--- YOUR GOAL ---
The records that follow must be repeated exactly as they stand.

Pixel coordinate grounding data

BEGIN

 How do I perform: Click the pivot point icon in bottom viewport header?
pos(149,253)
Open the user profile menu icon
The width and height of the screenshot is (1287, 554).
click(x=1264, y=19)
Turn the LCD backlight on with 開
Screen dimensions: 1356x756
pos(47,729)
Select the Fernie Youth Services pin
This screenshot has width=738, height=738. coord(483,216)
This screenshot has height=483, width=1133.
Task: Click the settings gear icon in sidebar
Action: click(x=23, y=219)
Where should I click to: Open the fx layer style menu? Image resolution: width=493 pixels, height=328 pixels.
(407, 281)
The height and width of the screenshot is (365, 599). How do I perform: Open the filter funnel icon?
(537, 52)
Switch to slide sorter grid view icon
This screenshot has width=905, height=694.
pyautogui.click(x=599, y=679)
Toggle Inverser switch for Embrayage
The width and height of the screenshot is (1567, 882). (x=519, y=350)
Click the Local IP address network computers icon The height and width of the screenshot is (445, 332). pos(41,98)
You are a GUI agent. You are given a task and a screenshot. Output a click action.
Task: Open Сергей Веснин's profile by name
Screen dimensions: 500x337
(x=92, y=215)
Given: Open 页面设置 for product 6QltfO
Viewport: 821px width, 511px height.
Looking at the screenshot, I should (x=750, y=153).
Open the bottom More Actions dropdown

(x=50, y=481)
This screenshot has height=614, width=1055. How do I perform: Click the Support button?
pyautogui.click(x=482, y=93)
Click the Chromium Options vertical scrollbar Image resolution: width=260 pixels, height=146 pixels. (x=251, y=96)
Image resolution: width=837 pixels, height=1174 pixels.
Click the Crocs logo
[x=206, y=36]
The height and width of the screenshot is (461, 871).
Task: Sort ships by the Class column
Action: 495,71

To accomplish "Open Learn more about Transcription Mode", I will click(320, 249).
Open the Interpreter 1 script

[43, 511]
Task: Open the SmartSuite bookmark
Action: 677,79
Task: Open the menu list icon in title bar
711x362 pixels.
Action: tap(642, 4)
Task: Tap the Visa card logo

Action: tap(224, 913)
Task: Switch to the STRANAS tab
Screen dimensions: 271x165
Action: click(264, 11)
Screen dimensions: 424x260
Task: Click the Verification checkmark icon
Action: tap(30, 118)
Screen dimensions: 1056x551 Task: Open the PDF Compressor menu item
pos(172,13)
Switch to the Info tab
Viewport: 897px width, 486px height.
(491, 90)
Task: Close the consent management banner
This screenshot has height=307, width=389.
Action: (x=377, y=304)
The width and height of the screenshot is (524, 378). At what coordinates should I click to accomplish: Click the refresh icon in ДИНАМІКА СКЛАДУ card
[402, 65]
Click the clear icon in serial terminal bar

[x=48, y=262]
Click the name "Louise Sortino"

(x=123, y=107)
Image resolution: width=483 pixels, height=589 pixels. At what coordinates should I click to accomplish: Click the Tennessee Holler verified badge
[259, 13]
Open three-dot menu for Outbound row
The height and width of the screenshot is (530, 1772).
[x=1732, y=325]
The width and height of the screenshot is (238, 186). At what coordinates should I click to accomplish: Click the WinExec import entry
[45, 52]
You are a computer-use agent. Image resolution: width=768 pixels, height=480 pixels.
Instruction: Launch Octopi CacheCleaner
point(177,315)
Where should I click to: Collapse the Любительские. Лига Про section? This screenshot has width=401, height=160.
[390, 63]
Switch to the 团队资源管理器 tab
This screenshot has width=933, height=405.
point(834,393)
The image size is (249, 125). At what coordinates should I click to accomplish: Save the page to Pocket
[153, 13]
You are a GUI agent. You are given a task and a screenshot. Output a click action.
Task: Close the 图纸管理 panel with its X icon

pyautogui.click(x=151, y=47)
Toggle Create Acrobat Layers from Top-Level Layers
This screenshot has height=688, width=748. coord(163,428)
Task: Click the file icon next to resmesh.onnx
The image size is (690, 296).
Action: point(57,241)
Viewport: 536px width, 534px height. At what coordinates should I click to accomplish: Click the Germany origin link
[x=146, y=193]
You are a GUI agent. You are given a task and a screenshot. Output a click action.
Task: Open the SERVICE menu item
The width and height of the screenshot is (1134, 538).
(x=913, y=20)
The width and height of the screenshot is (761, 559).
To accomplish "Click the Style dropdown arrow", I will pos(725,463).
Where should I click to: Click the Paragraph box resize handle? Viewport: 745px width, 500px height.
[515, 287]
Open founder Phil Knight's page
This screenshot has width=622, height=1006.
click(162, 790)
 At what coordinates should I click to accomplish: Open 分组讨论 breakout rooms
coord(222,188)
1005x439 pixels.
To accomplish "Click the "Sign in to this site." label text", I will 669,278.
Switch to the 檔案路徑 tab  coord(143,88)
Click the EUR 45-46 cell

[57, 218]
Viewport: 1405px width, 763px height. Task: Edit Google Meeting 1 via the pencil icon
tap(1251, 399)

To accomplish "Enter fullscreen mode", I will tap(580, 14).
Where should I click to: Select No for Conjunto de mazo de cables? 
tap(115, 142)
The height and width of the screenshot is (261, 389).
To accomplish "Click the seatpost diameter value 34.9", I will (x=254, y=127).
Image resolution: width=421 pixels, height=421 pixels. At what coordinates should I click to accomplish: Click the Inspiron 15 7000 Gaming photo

END

--- OUTPUT FOR THIS TASK ---
 How do I perform: Click the pivot point icon in bottom viewport header?
pos(149,253)
Open the user profile menu icon
The width and height of the screenshot is (1287, 554).
click(x=1264, y=19)
Turn the LCD backlight on with 開
Screen dimensions: 1356x756
pos(47,729)
Select the Fernie Youth Services pin
This screenshot has width=738, height=738. coord(483,216)
This screenshot has height=483, width=1133.
Task: Click the settings gear icon in sidebar
Action: click(x=23, y=219)
Where should I click to: Open the fx layer style menu? Image resolution: width=493 pixels, height=328 pixels.
(407, 281)
The height and width of the screenshot is (365, 599). How do I perform: Open the filter funnel icon?
(537, 52)
Switch to slide sorter grid view icon
This screenshot has width=905, height=694.
pyautogui.click(x=599, y=679)
Toggle Inverser switch for Embrayage
The width and height of the screenshot is (1567, 882). (x=519, y=350)
Click the Local IP address network computers icon The height and width of the screenshot is (445, 332). pos(41,98)
You are a GUI agent. You are given a task and a screenshot. Output a click action.
Task: Open Сергей Веснин's profile by name
Screen dimensions: 500x337
(x=92, y=215)
Given: Open 页面设置 for product 6QltfO
Viewport: 821px width, 511px height.
Looking at the screenshot, I should (x=750, y=153).
Open the bottom More Actions dropdown

(x=50, y=481)
This screenshot has height=614, width=1055. How do I perform: Click the Support button?
pyautogui.click(x=482, y=93)
Click the Chromium Options vertical scrollbar Image resolution: width=260 pixels, height=146 pixels. (x=251, y=96)
Image resolution: width=837 pixels, height=1174 pixels.
Click the Crocs logo
[x=206, y=36]
The height and width of the screenshot is (461, 871).
Task: Sort ships by the Class column
Action: 495,71

To accomplish "Open Learn more about Transcription Mode", I will click(320, 249).
Open the Interpreter 1 script

[43, 511]
Task: Open the SmartSuite bookmark
Action: 677,79
Task: Open the menu list icon in title bar
711x362 pixels.
Action: tap(642, 4)
Task: Tap the Visa card logo

Action: tap(224, 913)
Task: Switch to the STRANAS tab
Screen dimensions: 271x165
Action: click(264, 11)
Screen dimensions: 424x260
Task: Click the Verification checkmark icon
Action: tap(30, 118)
Screen dimensions: 1056x551 Task: Open the PDF Compressor menu item
pos(172,13)
Switch to the Info tab
Viewport: 897px width, 486px height.
(491, 90)
Task: Close the consent management banner
This screenshot has height=307, width=389.
Action: (x=377, y=304)
The width and height of the screenshot is (524, 378). At what coordinates should I click to accomplish: Click the refresh icon in ДИНАМІКА СКЛАДУ card
[402, 65]
Click the clear icon in serial terminal bar

[x=48, y=262]
Click the name "Louise Sortino"

(x=123, y=107)
Image resolution: width=483 pixels, height=589 pixels. At what coordinates should I click to accomplish: Click the Tennessee Holler verified badge
[259, 13]
Open three-dot menu for Outbound row
The height and width of the screenshot is (530, 1772).
[x=1732, y=325]
The width and height of the screenshot is (238, 186). At what coordinates should I click to accomplish: Click the WinExec import entry
[45, 52]
You are a computer-use agent. Image resolution: width=768 pixels, height=480 pixels.
Instruction: Launch Octopi CacheCleaner
point(177,315)
Where should I click to: Collapse the Любительские. Лига Про section? This screenshot has width=401, height=160.
[390, 63]
Switch to the 团队资源管理器 tab
This screenshot has width=933, height=405.
point(834,393)
The image size is (249, 125). At what coordinates should I click to accomplish: Save the page to Pocket
[153, 13]
You are a GUI agent. You are given a task and a screenshot. Output a click action.
Task: Close the 图纸管理 panel with its X icon

pyautogui.click(x=151, y=47)
Toggle Create Acrobat Layers from Top-Level Layers
This screenshot has height=688, width=748. coord(163,428)
Task: Click the file icon next to resmesh.onnx
The image size is (690, 296).
Action: point(57,241)
Viewport: 536px width, 534px height. At what coordinates should I click to accomplish: Click the Germany origin link
[x=146, y=193]
You are a GUI agent. You are given a task and a screenshot. Output a click action.
Task: Open the SERVICE menu item
The width and height of the screenshot is (1134, 538).
(x=913, y=20)
The width and height of the screenshot is (761, 559).
To accomplish "Click the Style dropdown arrow", I will pos(725,463).
Where should I click to: Click the Paragraph box resize handle? Viewport: 745px width, 500px height.
[515, 287]
Open founder Phil Knight's page
This screenshot has width=622, height=1006.
click(162, 790)
 At what coordinates should I click to accomplish: Open 分组讨论 breakout rooms
coord(222,188)
1005x439 pixels.
To accomplish "Click the "Sign in to this site." label text", I will 669,278.
Switch to the 檔案路徑 tab  coord(143,88)
Click the EUR 45-46 cell

[57, 218]
Viewport: 1405px width, 763px height. Task: Edit Google Meeting 1 via the pencil icon
tap(1251, 399)

To accomplish "Enter fullscreen mode", I will tap(580, 14).
Where should I click to: Select No for Conjunto de mazo de cables? 
tap(115, 142)
The height and width of the screenshot is (261, 389).
To accomplish "Click the seatpost diameter value 34.9", I will (x=254, y=127).
Image resolution: width=421 pixels, height=421 pixels. At what coordinates should I click to accomplish: Click the Inspiron 15 7000 Gaming photo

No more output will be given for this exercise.